September 26, 2025 — Many years ago, all fish were managed by politicians. The basic rule was that you could catch whatever you wanted, in whatever numbers that you wanted, of whatever size that you wanted, and you could do what you wanted with the fish—eat them, sell them, give them away, feed them to the tomatoes, or dump them back in the bay—because no law said otherwise.
Sometimes, someone would start to worry that a stock of fish wasn’t doing too well, or decided that some sort of net was killing too many fish (or, perhaps, interfering with another sort of net), or maybe one group of people decided that another group of people were killing fish that the first group wanted for themselves.
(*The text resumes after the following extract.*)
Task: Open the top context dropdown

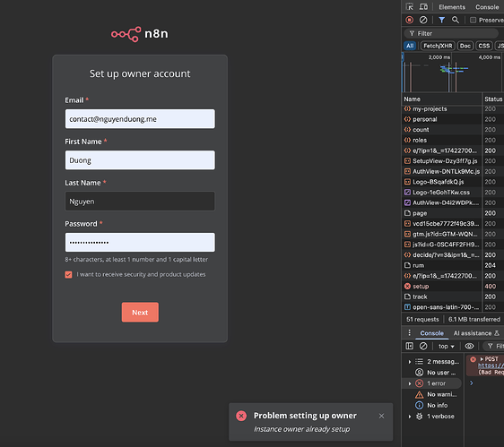Action: point(446,346)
Whatever the issue, and whoever the concerned group might be, the only way to change the status quo was to go to the state (or very, very rarely federal) legislature, and convince the politicians to pass a law imposing a bag limit and/or a minimum size, or outlawing a particular gear, or to have a species declared a “gamefish” so that commercial fishermen couldn’t kill any of them anymore, and anglers could kill all of them instead.
It was a difficult, time-consuming process, and the results often weren’t very good, because laws were too often passed based on emotion, or because a particular group of fishermen wanted all of the fish for themselves, rather than being based on sound science and a coherent fisheries management policy.
Even the legislators eventually recognized that, although they held the ultimate management authority, they generally didn’t know all that much about fish, and both the public and the resource were usually better off if they delegated management authority to fisheries professionals who had the expertise needed to conserve and manage fish stocks.
That didn’t mean that the politicians were completely out of the picture—they still could legislate management measures if they wanted to—but it did mean that fisheries management measures were generally based on something more than largely uninformed opinion, and that any regulations that were put in place had to be based on facts, and were not merely “arbitrary and capricious” actions based on some people’s whim.
For the most part, and for most people, the administrative approach to fisheries management works a lot better than the legislative one, but for those who are trying to do something that’s a little outside the mainstream, and maybe unsupported by any sort of data or objective facts, management by politician rather than by professional fisheries experts is still the preferred way to go.